● **TASK INSTRUCTIONS**:
Repeat each line of the records below exactly.

● **DATA RECORDS**:
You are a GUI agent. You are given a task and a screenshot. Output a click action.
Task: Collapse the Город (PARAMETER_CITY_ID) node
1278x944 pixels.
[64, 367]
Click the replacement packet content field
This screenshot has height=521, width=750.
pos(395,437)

● **EXERCISE OUTPUT**:
You are a GUI agent. You are given a task and a screenshot. Output a click action.
Task: Collapse the Город (PARAMETER_CITY_ID) node
1278x944 pixels.
[64, 367]
Click the replacement packet content field
This screenshot has height=521, width=750.
pos(395,437)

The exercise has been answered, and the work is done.